++++ DATA ++++

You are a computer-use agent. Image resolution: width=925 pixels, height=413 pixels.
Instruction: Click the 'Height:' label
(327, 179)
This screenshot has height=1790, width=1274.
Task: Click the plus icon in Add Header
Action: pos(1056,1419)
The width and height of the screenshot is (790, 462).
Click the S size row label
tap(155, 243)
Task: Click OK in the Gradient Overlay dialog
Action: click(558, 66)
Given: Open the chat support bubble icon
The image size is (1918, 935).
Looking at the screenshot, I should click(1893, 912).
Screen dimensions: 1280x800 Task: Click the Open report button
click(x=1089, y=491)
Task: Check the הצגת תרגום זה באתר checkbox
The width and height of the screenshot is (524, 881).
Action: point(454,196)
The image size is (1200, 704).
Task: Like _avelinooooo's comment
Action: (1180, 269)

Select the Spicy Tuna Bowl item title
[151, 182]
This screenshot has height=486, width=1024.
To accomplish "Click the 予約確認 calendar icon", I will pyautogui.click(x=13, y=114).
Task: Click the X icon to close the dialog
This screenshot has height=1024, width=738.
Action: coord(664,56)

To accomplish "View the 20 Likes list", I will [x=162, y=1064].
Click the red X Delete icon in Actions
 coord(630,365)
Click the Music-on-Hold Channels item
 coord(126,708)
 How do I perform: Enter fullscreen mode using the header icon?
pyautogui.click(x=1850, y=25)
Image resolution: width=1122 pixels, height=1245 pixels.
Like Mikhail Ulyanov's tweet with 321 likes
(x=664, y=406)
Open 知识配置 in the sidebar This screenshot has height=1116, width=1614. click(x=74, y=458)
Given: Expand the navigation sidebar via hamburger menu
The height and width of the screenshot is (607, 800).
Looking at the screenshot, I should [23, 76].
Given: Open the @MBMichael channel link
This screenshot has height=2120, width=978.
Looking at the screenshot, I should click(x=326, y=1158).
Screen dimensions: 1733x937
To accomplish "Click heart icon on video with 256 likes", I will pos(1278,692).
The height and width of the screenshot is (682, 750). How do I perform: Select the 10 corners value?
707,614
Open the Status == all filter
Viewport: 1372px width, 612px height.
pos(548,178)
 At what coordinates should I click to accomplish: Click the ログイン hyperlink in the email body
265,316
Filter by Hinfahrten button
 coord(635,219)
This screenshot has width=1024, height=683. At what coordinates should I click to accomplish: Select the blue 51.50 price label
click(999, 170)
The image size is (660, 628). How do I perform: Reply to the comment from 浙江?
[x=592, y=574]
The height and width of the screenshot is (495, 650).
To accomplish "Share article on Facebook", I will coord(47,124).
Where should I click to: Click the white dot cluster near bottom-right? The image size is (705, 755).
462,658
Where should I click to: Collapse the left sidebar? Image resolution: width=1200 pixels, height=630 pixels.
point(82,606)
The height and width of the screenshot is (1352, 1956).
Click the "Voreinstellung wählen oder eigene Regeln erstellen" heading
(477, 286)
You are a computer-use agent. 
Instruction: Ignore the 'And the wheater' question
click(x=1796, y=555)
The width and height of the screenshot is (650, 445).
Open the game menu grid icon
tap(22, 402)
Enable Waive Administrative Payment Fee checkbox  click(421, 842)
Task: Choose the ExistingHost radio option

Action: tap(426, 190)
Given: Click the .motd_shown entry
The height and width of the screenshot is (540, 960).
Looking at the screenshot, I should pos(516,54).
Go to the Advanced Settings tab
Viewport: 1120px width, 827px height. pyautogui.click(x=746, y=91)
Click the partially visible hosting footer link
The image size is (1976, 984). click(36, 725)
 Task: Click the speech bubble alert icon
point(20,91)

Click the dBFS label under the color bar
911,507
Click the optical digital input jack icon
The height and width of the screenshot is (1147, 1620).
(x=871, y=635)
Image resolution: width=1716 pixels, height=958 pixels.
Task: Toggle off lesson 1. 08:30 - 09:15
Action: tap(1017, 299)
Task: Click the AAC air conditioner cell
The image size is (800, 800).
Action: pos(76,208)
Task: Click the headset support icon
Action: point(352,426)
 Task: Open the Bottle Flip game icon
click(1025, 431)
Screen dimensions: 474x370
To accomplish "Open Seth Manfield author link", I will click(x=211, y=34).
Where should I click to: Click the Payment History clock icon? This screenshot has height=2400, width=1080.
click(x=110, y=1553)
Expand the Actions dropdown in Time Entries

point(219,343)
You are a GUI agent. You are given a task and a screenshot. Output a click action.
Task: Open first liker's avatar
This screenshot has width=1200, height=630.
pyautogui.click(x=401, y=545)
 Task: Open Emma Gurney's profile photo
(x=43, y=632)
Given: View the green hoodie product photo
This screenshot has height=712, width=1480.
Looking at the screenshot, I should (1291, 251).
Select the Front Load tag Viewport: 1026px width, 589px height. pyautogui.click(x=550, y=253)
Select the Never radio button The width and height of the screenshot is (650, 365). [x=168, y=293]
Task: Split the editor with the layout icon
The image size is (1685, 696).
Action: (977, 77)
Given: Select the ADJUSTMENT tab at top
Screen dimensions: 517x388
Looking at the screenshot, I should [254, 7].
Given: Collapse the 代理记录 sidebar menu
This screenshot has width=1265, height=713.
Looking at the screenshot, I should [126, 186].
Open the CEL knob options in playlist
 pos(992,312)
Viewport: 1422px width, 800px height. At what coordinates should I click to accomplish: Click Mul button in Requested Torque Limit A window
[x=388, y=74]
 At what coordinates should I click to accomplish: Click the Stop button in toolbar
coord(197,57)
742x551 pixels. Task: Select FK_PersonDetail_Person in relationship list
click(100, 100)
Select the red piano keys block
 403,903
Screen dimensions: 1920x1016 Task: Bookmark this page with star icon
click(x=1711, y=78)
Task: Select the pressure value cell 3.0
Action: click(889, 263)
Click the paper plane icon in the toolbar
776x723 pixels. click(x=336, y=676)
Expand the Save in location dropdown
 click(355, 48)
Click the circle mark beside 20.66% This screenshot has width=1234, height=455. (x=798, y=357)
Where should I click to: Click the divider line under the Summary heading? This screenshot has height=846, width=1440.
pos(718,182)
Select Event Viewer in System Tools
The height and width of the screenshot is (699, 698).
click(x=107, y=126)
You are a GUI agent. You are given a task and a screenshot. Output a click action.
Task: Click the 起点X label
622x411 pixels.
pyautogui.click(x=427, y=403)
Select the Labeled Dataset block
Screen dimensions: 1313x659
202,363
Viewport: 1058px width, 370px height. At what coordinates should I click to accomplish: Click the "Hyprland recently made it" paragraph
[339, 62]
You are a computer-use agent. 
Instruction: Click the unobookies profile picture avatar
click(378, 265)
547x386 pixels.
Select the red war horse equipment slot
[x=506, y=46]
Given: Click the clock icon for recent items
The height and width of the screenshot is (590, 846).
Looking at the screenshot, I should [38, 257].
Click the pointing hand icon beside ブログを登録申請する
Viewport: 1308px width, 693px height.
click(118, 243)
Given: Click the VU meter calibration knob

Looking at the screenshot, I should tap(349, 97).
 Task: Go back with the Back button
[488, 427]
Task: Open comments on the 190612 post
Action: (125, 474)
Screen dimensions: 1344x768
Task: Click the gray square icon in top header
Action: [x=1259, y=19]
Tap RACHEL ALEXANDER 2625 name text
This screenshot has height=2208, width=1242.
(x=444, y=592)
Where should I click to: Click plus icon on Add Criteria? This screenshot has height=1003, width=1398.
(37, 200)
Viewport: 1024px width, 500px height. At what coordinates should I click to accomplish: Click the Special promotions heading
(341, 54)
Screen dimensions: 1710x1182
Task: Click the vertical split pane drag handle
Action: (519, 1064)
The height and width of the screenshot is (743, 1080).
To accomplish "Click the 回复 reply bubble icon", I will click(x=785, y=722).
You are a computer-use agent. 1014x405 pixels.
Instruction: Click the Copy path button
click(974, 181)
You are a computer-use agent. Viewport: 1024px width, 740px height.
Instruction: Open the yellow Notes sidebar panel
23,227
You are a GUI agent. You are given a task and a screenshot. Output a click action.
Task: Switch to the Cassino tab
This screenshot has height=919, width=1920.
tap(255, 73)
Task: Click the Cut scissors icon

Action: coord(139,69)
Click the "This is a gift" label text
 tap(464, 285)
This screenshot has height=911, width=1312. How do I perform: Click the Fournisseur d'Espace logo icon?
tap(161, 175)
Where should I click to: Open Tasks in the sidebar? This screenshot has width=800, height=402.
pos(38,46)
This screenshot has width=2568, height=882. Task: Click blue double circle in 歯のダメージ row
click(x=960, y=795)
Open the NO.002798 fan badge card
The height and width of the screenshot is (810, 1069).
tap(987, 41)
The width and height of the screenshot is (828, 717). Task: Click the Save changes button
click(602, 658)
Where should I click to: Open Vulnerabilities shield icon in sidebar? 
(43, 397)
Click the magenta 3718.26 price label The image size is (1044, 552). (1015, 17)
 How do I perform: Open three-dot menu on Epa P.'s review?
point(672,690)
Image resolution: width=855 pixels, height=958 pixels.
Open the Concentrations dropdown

++++

WORK REQUEST.
Using the material above, quote the first line and each line after it, stopping at and including the line that holds "Given: Open the @MBMichael channel link".

EXERCISE RESPONSE.
You are a computer-use agent. Image resolution: width=925 pixels, height=413 pixels.
Instruction: Click the 'Height:' label
(327, 179)
This screenshot has height=1790, width=1274.
Task: Click the plus icon in Add Header
Action: pos(1056,1419)
The width and height of the screenshot is (790, 462).
Click the S size row label
tap(155, 243)
Task: Click OK in the Gradient Overlay dialog
Action: click(558, 66)
Given: Open the chat support bubble icon
The image size is (1918, 935).
Looking at the screenshot, I should click(1893, 912).
Screen dimensions: 1280x800 Task: Click the Open report button
click(x=1089, y=491)
Task: Check the הצגת תרגום זה באתר checkbox
The width and height of the screenshot is (524, 881).
Action: point(454,196)
The image size is (1200, 704).
Task: Like _avelinooooo's comment
Action: (1180, 269)

Select the Spicy Tuna Bowl item title
[151, 182]
This screenshot has height=486, width=1024.
To accomplish "Click the 予約確認 calendar icon", I will pyautogui.click(x=13, y=114).
Task: Click the X icon to close the dialog
This screenshot has height=1024, width=738.
Action: coord(664,56)

To accomplish "View the 20 Likes list", I will [x=162, y=1064].
Click the red X Delete icon in Actions
 coord(630,365)
Click the Music-on-Hold Channels item
 coord(126,708)
 How do I perform: Enter fullscreen mode using the header icon?
pyautogui.click(x=1850, y=25)
Image resolution: width=1122 pixels, height=1245 pixels.
Like Mikhail Ulyanov's tweet with 321 likes
(x=664, y=406)
Open 知识配置 in the sidebar This screenshot has height=1116, width=1614. click(x=74, y=458)
Given: Expand the navigation sidebar via hamburger menu
The height and width of the screenshot is (607, 800).
Looking at the screenshot, I should [23, 76].
Given: Open the @MBMichael channel link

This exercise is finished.